─── RECORDS FOR THE TASK ───

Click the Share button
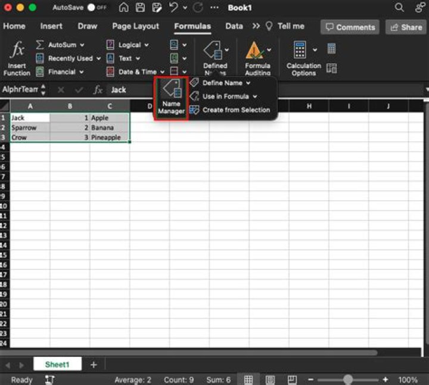This screenshot has height=385, width=429. click(x=406, y=27)
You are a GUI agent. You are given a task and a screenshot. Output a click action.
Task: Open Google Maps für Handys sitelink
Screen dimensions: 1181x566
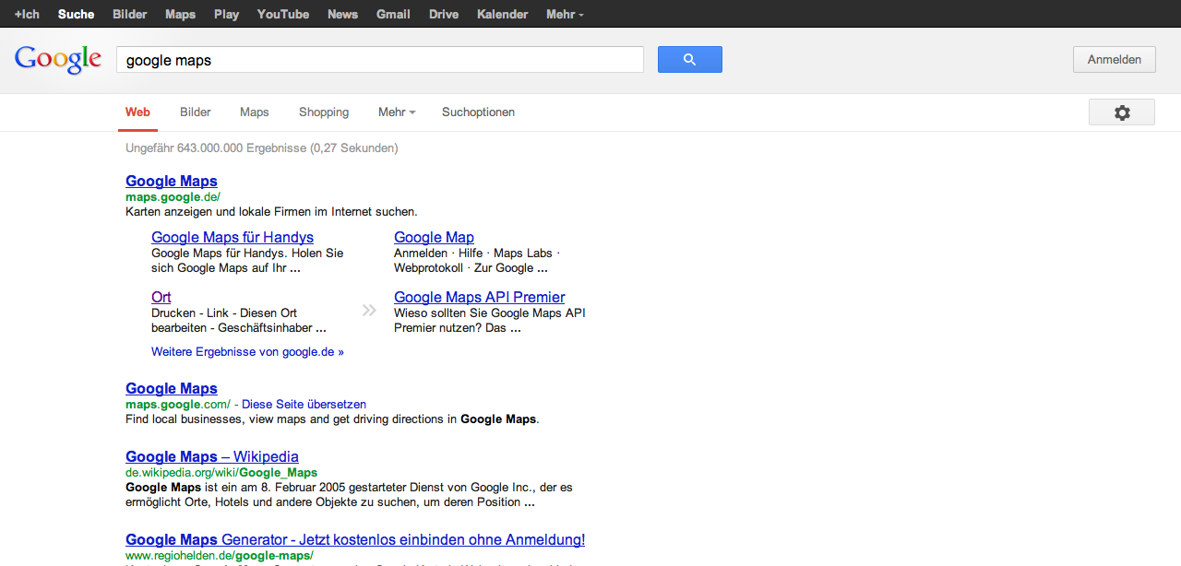(233, 238)
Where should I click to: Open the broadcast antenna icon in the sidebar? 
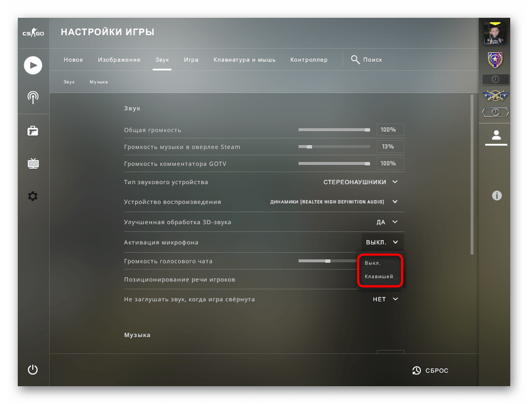[33, 97]
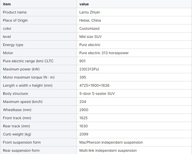This screenshot has height=154, width=192.
Task: Select the 'Customized' color value
Action: [89, 28]
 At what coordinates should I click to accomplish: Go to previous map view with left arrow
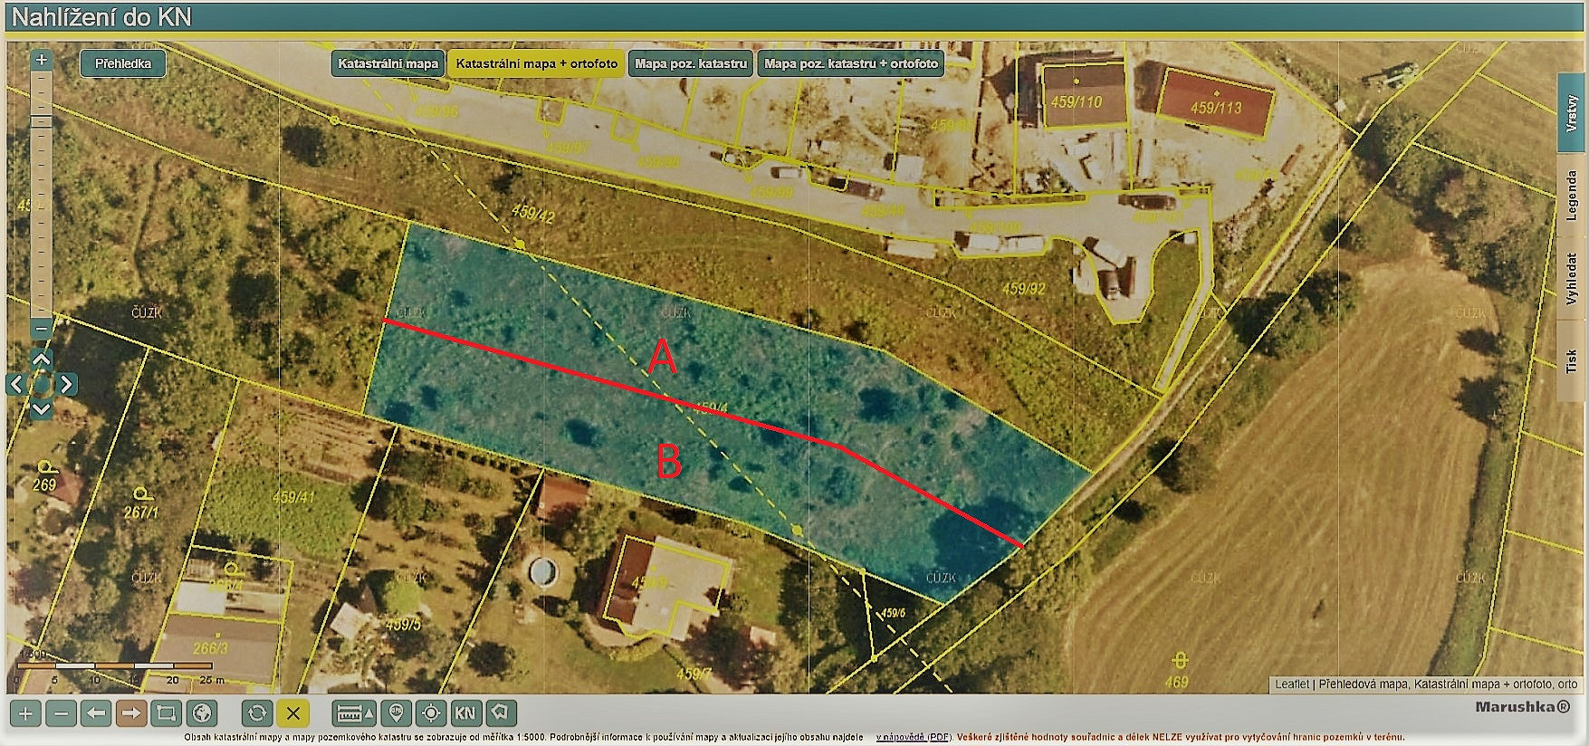96,713
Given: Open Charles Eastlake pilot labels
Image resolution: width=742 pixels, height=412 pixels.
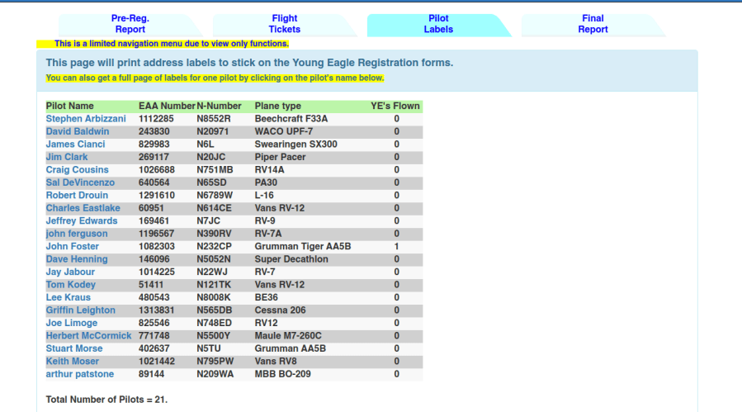Looking at the screenshot, I should (x=83, y=208).
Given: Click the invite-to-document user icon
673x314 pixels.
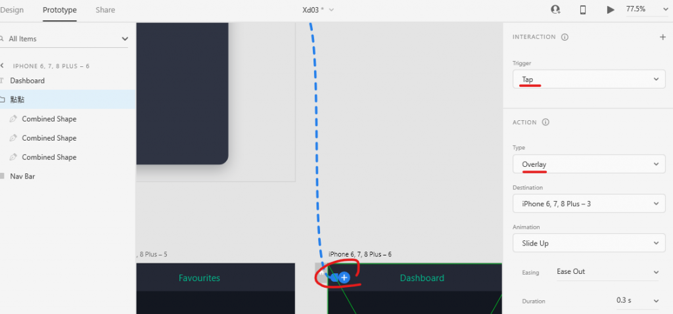Looking at the screenshot, I should tap(555, 9).
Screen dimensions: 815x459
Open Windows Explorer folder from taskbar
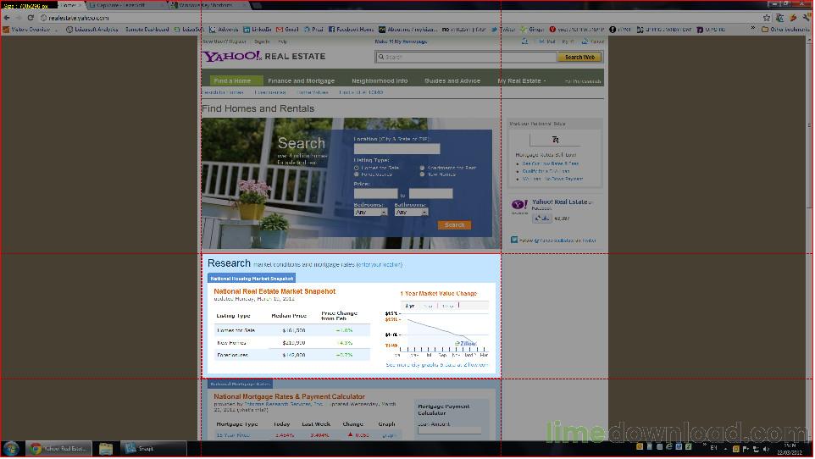pos(106,448)
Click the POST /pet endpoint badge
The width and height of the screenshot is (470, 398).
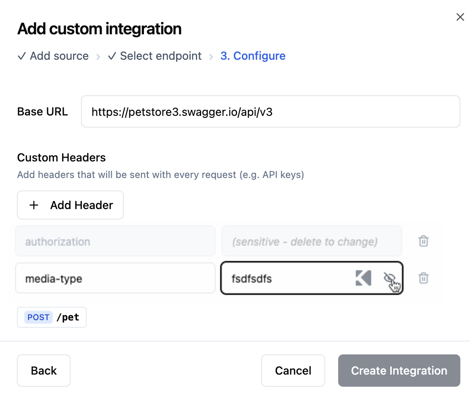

───

**WORK TO COMPLETE:** Begin at the line that contains "Click the POST /pet endpoint badge" and transcribe exactly, and only, each line through the final line of the data above, both included; the pictures do not go in.

**THE COMPLETED TASK:**
Click the POST /pet endpoint badge
The width and height of the screenshot is (470, 398).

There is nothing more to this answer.